Unfortunately, MRI and CT are not reliable for showing early signs of encephalitis. Treatment often must be started based on characteristic clinical manifestations alone, or demonstration of HSV DNA in cerebrospinal fluid by polymerase chain reaction testing, where available. Brain biopsy rarely is performed today, but it is occasionally indicated to confirm the diagnosis or to search for other less common causes of encephalitis.1 A rise in the cerebrospinal fluid antibody titer for HSV is diagnostic but may take up to 20 days to appear.
Although CT and MRI are not definitive for the diagnosis of encephalitis, parenchymal involvement of the temporal or frontal lobes is strong enough evidence to warrant initiating treatment with antiviral agents. CT may show hypodense involvement of the temporal or frontal lobes.2 MRI findings early in the course of infection include gyral swelling or high signal intensity on T2-weighted images, followed by extension of the infection, hemorrhage, and increasing areas of contrast enhancement. Eventually, atrophy of the affected areas of the brain occurs.3 Typically, gray and white matter are involved. It is unclear whether MRI will show findings earlier than CT imaging; however, positive findings are much more obvious on MRI. MRI is more sensitive than CT in suggesting the diagnosis of viral encephalitis and for demonstration of infection sequelae, such as gliosis and atrophy.4
Viral encephalitis caused by HSV-2 is much less common. It typically occurs in neonates who are inoculated during birth through the vaginal canal. Congenital HSV-2 infection is systemic, with generalized central nervous system involvement. CT of the brain demonstrates diffuse parenchymal hypodensity and, frequently, intracranial calcifications. MRI shows diffuse hypointensity on T1-weighted imaging, with corresponding hyperintensity on T2-weighted imaging.2
The opinions and assertions contained herein are the private views of the author and are not to be construed as official or as reflecting the views of the U.S. Air Force Medical Department or the U.S. Air Force at large.
1. Lakeman FD, Whitley RJ. Diagnosis of herpes simplex encephalitis: application of polymerase reaction to cerebrospinal fluid from brain-biopsied patients and correlation with disease.

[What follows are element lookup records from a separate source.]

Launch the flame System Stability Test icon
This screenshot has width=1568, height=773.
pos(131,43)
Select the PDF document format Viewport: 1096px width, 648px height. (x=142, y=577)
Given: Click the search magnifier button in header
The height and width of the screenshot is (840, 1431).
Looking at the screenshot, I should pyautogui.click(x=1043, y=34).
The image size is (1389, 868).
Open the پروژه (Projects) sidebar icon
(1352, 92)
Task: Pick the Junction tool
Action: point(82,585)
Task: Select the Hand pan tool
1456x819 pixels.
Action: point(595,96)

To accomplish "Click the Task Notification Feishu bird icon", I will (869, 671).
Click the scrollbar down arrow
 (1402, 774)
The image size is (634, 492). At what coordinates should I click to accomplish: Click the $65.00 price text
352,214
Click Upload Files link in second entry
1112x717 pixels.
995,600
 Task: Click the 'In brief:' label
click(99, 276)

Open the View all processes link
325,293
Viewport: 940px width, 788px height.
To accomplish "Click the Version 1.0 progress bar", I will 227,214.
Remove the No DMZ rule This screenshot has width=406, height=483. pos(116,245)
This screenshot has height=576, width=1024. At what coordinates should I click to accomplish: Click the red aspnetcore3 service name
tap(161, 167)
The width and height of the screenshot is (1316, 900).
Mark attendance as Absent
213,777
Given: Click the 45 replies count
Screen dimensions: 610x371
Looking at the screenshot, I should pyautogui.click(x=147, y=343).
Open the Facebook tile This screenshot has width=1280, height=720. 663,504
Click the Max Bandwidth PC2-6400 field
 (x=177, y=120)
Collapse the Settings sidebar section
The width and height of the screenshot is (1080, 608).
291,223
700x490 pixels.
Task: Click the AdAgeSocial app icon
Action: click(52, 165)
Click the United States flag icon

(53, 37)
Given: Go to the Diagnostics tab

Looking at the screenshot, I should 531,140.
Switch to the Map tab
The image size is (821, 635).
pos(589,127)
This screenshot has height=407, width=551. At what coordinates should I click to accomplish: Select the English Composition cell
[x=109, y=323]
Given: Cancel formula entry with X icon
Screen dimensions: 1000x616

J Infect Dis. 1995;171:857–63.
2. Taveras JM. Herpes simplex viral encephalitis. In: Taveras JM, ed. Neuroradiology. 3d ed. Baltimore: Williams & Wilkins, 1996: 261–3.
3. Lee JW, Kim IO, Kim WS, Yeon KM, Lee HJ, Hwang YS. Herpes simplex encephalitis: MRI findings in two cases confirmed by polymerase chain reaction assay. Pediatr Radiol. 2001;31:619–23.
4. Whitely RH, Schlidt M. Encephalitis caused by herpes viruses, including B virus. In: Scheld WM, Whitley RJ, Durack DT, eds. Infection of the central nervous system. New York: Raven Press, 1991:41–6.